Он стоит и смотрит на Лили – губы у него дергаются и никак не складываются в привычную презрительную гримасу. Юльку видится черный город в черной ночи, белый снег и белые перчатки Лили. «Се же король Данило, князь добрый, хоробрый и мудрый, иже созда городы многи… и украси е разноличными красоты… бяшет бо, братолюбием светяся, с братом своим Васильком…»

– Не знаю. Сделала бы что-нибудь такое, чтобы он всю жизнь сам себя подлецом считал, чтобы не мог на самого себя смотреть.

Белые перчатки мелькают перед глазами Юлька, одна, две, десять. Глупости, откуда могли взяться десять перчаток? Завтра, ну конечно же, завтра та женщина войдет в класс и покажет на него, Юлька Ващука.

– А если бы это был я? – шевелит тяжелым, каменным языком во рту Юлько.

Лили не замечает каменности, напряжения, она хохочет, белые перчатки мелькают перед глазами Юлька, белые перчатки заслоняют от него улыбающийся рот девочки.

– Нет, вы только послушайте, послушайте, что он говорит! Чилдрен, он говорит…

– Молчи! – Юлько пытается поймать белую перчатку. – Лили, молчи! Слышишь?

Пусть завтра, пусть не сегодня. Еще не сегодня.

Седьмой «Б» далеко. Седьмой «Б» идет посредине улицы, стоят только они двое.

– Послушай, Юлько, ты же выдумываешь? Правда, ты выдумываешь? – Белые перчатки замирают, сложенные вместе.

Юлько отступает, отходит, он боится этих замерших белых перчаток, он не решается повторить снова, что это он, что он не выдумывает, что это правда. «Се же Данило, князь добрый, хоробрый и мудрый…»

– Юлько, подожди, куда же ты, Юлько! Ну скажи, что это неправда! – просит Лили, но не бежит вслед за Юльком, не догоняет, стоит, сломленная и одинокая, белые перчатки на темном фоне зимнего пальто. Лили стоит, и тень ее – фантастический рисунок на снегу.

– Славко Беркута, подожди! – кричит где-то там, впереди, седьмой «Б», решившись наконец догнать Славка.

Славко останавливается, оглядывается.
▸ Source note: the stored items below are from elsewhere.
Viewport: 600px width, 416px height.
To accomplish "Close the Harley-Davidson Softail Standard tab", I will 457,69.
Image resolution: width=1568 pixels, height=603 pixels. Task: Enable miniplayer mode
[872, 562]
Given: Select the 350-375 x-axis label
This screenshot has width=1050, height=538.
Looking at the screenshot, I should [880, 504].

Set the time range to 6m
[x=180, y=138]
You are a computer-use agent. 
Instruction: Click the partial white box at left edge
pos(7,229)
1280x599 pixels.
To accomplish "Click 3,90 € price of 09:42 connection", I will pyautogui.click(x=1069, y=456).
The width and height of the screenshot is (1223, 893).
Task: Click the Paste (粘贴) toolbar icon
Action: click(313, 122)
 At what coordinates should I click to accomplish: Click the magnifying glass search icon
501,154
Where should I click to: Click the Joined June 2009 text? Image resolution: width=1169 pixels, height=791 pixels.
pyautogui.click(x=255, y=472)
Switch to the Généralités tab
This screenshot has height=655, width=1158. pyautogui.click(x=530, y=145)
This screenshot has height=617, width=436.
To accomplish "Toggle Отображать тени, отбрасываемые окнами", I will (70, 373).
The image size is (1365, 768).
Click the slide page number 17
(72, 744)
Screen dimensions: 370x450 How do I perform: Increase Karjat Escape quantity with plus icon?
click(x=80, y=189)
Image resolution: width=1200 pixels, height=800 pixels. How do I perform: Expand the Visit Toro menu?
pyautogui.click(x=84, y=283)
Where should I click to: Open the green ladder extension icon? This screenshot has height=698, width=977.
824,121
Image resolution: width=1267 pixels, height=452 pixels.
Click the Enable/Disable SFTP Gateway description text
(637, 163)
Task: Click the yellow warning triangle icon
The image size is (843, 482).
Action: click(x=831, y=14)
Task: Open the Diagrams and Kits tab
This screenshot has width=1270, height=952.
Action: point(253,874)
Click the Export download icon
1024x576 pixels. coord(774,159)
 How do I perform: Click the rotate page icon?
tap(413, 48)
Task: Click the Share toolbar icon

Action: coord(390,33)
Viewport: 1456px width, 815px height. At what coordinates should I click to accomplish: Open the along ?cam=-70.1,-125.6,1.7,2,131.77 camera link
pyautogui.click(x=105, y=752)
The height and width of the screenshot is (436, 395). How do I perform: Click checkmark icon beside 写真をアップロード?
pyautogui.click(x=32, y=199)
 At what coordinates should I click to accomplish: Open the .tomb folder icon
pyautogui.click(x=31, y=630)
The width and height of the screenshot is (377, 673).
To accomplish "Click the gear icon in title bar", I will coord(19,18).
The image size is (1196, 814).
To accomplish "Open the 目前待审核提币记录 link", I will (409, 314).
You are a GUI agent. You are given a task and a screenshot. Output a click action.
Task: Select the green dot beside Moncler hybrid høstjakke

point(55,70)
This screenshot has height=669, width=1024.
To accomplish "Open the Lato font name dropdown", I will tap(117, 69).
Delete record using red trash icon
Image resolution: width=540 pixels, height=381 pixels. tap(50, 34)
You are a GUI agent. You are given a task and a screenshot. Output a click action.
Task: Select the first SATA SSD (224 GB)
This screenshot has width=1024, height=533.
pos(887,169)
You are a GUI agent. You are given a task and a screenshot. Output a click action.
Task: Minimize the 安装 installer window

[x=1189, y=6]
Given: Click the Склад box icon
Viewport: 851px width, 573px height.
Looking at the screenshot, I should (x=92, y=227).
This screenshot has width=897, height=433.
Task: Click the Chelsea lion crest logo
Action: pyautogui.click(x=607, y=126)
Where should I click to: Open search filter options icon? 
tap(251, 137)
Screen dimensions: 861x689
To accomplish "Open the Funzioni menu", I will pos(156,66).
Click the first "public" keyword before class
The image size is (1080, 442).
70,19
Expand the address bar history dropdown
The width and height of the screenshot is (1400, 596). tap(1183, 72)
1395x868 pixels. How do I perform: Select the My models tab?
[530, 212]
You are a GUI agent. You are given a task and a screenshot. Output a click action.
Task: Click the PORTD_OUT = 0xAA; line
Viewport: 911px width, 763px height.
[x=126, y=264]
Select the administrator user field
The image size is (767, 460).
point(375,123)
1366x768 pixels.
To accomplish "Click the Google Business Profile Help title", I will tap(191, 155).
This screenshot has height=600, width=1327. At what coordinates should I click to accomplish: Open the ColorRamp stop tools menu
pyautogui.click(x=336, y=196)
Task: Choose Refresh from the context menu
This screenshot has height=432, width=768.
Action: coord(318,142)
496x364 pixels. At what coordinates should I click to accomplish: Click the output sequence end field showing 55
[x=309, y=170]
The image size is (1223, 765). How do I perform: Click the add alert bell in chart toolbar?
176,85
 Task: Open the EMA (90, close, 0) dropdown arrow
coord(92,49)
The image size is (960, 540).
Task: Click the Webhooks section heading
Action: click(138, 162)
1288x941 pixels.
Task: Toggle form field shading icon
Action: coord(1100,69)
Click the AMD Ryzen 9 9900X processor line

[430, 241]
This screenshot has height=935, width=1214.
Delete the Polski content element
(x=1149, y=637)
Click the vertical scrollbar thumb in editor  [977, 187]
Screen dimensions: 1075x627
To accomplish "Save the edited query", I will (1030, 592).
Еще раз, теперь уже смелее. Славко Беркута ждет.

– Эй, Лили, Юлько! А вы что же отстали? – машет кто-то рукой.

Белая перчатка медленно поднимается для ответа – догоню. Кто-то, поскользнувшись на снегу, изогнулся и чуть не упал. Седьмой «Б» смеется. Улыбается мама Славка. Она ловит краешком глаза лицо сына. Оно немного прояснилось. Белые перчатки совсем угомонились. Больше не взлетают к смеющемуся рту. Потому что все не так, как в сказке.

Улица расстилается, точно белая штука полотна. Холодная, чистая. Дома обогреты желтым светом, окна – словно открытые дверцы печей. Улица дышит, она – как раскрытая ладонь города, по которой можно прочитать его судьбу.